HuwCampbell commented 7 years ago

You might have to run both LSTM networks forwards individually for now. The GAN mnist example gives a non-recurrent example of something like this.

cpennington commented 7 years ago

Ah, ok. I had thought about doing that, but hadn't looked closely enough at runBackwards/runGradient to see that they spit out something input-shaped.

Seems like runNetwork for both LSTMs, then combine their output, and feed that into runNetwork for the combining network. Then take the target output, and runBackward through the combining network to get target results for the two LSTMs, and then runGradient/applyUpdate for all networks should do the trick. I'll give it a try, see how it works out.

Thanks for your help!

HuwCampbell commented 7 years ago

That's right. Only difference is you'll need runRecurrent and backPropagateRecurrent for the LSTM nets.

Edit. Sorry: runRecurrentForwards and runRecurrentBackwards would also be useful.

cpennington commented 7 years ago

Cool, I'm making progress on this. One question that came up as I was working is whether there's an easy way to construct an all-zero vector for a particular RecurrentInput shape. I want to make sure my network is always starting from the same state at the start of every game.

HuwCampbell commented 7 years ago

You can just use the literal 0.

S is an instance of Num so has fromInteger.

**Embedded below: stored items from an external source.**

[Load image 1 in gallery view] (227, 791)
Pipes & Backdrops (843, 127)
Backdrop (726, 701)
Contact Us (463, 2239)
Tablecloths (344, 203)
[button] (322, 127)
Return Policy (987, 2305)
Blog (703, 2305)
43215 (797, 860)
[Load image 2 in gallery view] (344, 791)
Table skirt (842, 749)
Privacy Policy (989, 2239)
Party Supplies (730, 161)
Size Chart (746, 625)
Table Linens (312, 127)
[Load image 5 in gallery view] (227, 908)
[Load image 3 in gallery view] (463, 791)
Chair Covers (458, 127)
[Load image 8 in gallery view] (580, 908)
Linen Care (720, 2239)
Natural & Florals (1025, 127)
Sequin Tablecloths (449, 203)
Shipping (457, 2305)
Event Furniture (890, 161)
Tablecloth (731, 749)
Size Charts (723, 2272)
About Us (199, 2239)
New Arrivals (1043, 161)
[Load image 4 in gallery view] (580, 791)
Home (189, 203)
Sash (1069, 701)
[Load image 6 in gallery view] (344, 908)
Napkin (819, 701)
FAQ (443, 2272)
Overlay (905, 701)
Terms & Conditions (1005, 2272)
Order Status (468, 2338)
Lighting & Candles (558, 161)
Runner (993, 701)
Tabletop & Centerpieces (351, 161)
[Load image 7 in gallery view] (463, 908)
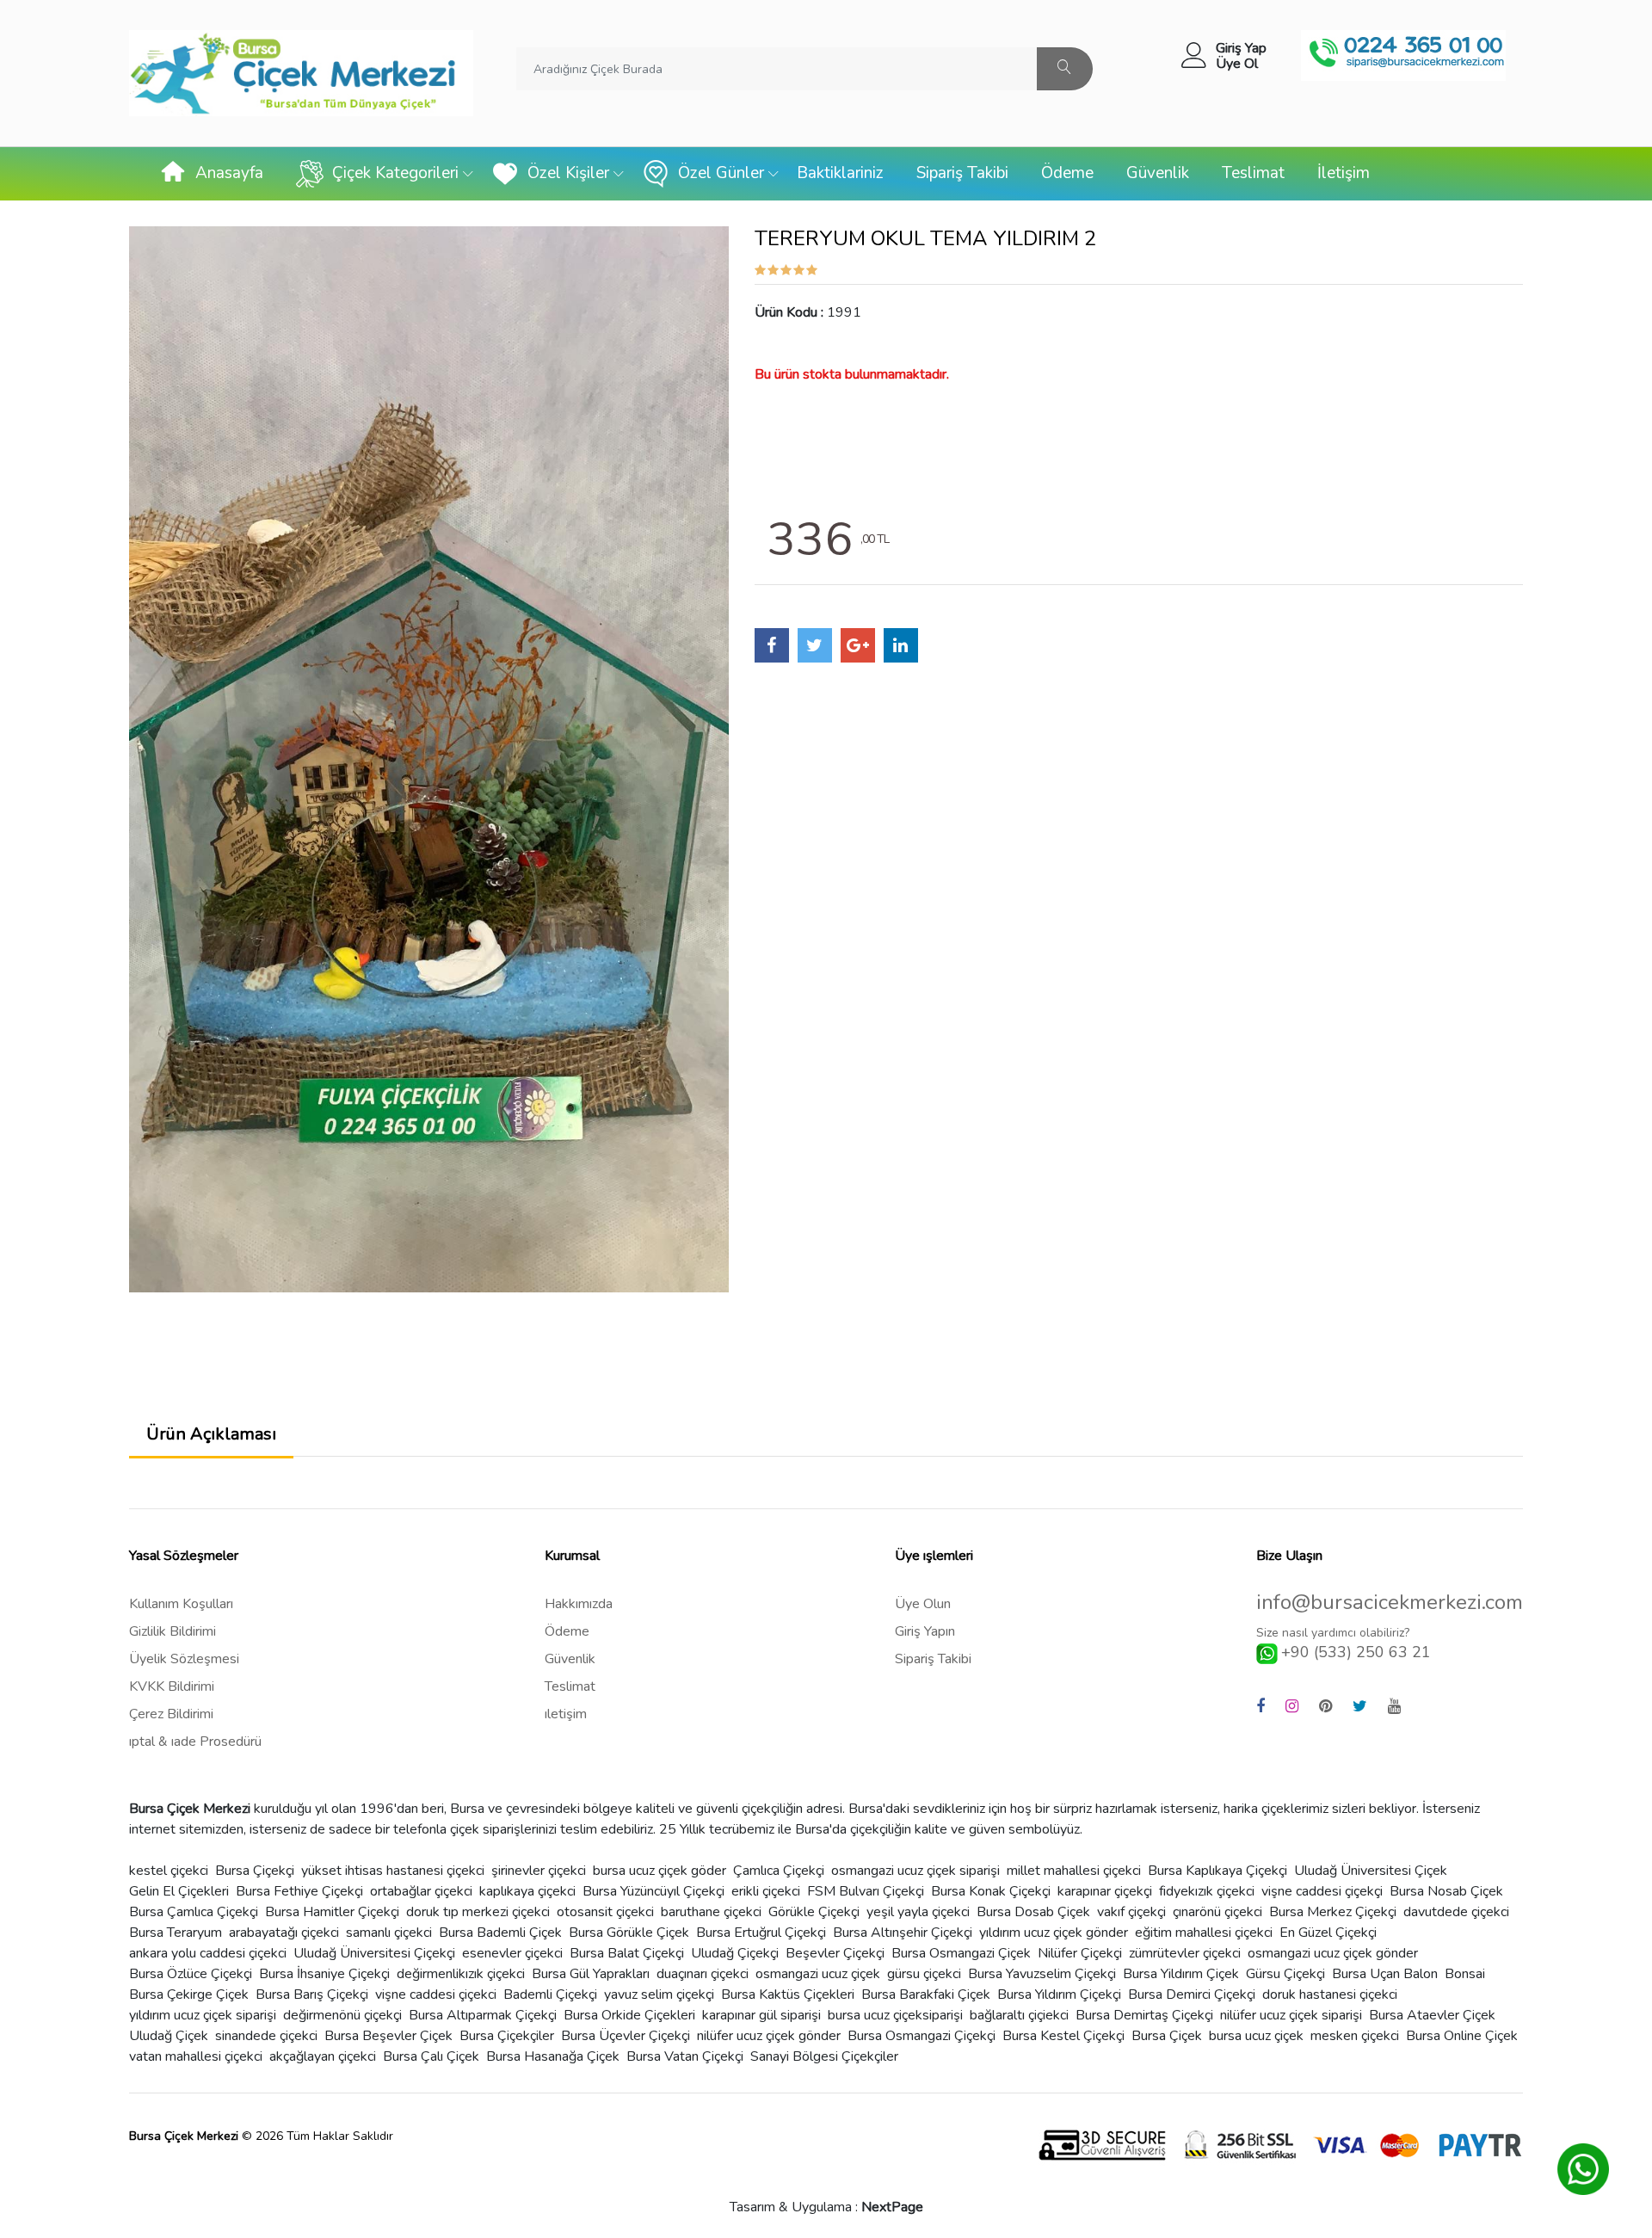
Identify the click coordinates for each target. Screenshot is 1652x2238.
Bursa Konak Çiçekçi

In fact RecurrentInputs xs is also an instance of Num, so that should work for the entire stack.

If you look at the code for backPropagateRecurrent you can see I do this (for the back propagated sideways gradients at least).

HuwCampbell commented 7 years ago

Please see #32

In that branch, this will compile

type R = Recurrent
type F = FeedForward

type ShapeInput = 'D1 10

type LearnPlayer = RecurrentNetwork
   '[ R (LSTM 10 20) ]
   '[ ShapeInput , D1 20 ]

type LearnOpponent = RecurrentNetwork
   '[ R (LSTM 10 20) ]
   '[ ShapeInput, D1 20 ]

type RecNet = RecurrentNetwork
    '[ R (
        ConcatRecurrent
          (D1 20)
          (R LearnPlayer)
          (D1 20)
          (R LearnOpponent)
        )
    ]
   '[ ShapeInput, 'D1 40 ]

randomNet :: MonadRandom m => m RecNet
randomNet = randomRecurrent
HuwCampbell commented 7 years ago

I believe this is fixed, but feel free to follow up with any problems you're having.